Estriol is a type of estrogen made by the ovaries and is used in bioidentical hormone replacement therapy (BHRT) in the form of a vaginal cream for postmenopausal women to reduce unwanted symptoms of vaginal dryness, hot flashes and other effects of menopause. The development of a “natural” estrogen such as estriol was to avoid some of the unwanted side effects created by synthetic estrogen. Some of these side effects include breast soreness as well as “a higher risk of breast cancer, heart disease, stroke and blood clots,” according to Harvard Medical School.
Women who used estriol cream, according to a study reported by the National Institutes of Health, experienced some initial burning and heat-generation feelings at their vagina. These were felt during the first few days of treatment and went away thereafter.
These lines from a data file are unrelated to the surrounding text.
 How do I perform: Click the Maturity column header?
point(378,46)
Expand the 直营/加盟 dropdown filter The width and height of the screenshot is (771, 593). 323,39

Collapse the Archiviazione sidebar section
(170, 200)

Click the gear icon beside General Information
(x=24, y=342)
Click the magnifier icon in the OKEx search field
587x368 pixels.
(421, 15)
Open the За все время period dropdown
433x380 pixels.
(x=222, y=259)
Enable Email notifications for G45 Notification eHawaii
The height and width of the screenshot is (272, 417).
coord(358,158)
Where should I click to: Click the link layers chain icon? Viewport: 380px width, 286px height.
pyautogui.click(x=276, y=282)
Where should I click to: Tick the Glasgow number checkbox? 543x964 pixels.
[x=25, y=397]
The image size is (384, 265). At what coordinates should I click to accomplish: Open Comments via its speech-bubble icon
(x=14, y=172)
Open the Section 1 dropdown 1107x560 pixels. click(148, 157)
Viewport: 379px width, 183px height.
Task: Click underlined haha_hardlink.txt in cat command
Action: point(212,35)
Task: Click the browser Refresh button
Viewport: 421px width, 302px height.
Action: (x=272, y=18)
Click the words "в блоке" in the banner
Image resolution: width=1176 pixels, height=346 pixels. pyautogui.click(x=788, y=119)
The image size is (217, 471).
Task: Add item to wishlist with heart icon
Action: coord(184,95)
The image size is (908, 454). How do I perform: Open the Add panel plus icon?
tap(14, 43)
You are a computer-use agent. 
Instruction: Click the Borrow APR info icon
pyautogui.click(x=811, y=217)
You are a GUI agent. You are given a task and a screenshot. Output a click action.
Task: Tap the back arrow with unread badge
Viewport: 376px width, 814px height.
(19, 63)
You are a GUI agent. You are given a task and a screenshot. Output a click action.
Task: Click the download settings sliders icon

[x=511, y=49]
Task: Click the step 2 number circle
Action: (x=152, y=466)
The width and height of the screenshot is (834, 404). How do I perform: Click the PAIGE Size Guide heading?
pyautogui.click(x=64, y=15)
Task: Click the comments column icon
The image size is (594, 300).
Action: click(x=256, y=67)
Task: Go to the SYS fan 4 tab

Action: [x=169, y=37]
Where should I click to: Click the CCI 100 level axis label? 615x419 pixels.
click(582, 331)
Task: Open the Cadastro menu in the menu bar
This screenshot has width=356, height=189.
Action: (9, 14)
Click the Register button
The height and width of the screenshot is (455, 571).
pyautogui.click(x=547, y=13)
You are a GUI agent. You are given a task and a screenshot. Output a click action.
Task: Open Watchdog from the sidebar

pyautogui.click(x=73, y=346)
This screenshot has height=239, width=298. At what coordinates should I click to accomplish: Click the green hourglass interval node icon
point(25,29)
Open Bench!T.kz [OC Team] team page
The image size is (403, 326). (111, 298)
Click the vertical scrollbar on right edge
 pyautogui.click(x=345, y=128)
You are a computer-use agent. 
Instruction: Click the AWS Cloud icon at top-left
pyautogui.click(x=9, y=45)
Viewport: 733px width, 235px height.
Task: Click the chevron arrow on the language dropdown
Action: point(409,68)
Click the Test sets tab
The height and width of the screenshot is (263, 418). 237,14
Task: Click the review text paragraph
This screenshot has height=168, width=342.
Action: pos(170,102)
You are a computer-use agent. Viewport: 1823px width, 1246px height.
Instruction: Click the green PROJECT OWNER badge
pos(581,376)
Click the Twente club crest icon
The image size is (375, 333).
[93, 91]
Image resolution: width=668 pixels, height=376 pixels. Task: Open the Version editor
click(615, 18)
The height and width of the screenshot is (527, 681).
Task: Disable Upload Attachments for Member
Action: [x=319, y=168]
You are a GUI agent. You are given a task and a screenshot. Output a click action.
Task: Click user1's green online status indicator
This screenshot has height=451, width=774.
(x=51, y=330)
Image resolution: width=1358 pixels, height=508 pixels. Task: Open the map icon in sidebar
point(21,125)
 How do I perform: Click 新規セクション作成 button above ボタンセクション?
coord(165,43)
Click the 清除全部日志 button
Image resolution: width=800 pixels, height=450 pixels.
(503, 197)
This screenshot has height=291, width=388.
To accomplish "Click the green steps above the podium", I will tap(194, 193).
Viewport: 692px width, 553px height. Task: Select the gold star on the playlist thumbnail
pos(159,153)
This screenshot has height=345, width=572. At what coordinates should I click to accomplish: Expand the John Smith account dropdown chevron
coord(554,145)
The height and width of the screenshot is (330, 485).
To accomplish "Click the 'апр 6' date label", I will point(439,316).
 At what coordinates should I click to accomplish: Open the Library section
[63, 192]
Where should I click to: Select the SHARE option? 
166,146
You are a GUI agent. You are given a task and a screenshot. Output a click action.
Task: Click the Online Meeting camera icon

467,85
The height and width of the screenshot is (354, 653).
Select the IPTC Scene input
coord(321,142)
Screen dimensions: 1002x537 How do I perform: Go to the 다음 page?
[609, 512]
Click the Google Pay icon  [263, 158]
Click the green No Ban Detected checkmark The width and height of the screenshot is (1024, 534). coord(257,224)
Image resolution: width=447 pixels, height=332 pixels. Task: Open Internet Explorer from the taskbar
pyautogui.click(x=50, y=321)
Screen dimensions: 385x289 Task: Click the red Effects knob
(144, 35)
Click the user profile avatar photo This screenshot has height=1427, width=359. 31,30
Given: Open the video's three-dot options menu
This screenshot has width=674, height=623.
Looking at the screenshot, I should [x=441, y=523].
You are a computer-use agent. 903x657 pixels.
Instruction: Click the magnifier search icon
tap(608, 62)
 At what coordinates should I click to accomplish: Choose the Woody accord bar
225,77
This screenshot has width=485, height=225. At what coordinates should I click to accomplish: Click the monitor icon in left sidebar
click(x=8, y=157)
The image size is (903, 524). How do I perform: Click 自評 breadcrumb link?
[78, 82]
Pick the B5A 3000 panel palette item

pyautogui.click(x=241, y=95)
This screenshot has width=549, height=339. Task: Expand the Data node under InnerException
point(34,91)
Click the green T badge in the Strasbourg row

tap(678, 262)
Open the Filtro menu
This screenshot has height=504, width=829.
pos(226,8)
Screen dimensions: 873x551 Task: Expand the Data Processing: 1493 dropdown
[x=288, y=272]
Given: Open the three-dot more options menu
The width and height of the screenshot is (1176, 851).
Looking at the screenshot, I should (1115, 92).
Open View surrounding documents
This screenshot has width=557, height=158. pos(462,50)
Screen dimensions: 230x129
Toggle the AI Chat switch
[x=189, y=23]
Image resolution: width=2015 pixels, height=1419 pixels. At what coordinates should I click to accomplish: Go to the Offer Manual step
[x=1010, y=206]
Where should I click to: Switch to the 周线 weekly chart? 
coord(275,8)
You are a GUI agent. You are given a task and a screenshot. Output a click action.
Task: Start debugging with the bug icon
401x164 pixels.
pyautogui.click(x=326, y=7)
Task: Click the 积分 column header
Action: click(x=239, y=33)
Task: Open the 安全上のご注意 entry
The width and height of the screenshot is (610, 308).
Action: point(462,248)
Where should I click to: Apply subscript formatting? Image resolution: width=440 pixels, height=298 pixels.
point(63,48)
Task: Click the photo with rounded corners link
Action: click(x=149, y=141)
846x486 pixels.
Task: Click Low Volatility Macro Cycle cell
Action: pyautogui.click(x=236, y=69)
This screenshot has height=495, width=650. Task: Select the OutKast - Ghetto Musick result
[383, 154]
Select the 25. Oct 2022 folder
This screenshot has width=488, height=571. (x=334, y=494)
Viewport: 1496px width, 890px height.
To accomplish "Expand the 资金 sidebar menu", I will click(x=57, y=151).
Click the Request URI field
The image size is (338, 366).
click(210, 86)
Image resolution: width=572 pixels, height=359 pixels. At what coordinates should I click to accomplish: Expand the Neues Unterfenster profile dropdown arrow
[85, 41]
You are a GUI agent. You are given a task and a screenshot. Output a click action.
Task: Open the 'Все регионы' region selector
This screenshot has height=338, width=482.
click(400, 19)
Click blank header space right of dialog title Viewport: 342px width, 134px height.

The Menopause Journal Web site reported on a small study using estriol cream by suppository application that showed positive effects from estriol use as far as vaginal dryness and balanced pH of the vagina. The 19 healthy postmenopausal women who were part of the study had no endometrial hyperplasia problems after 6 months.
According to Harvard Medical School, there is no evidence that bioidentical hormone treatments like estriol cream are any safer than synthetic hormone treatments. Assertions that estriol creams produce fewer cases of or increased risk of endometrial cancer remain unproven.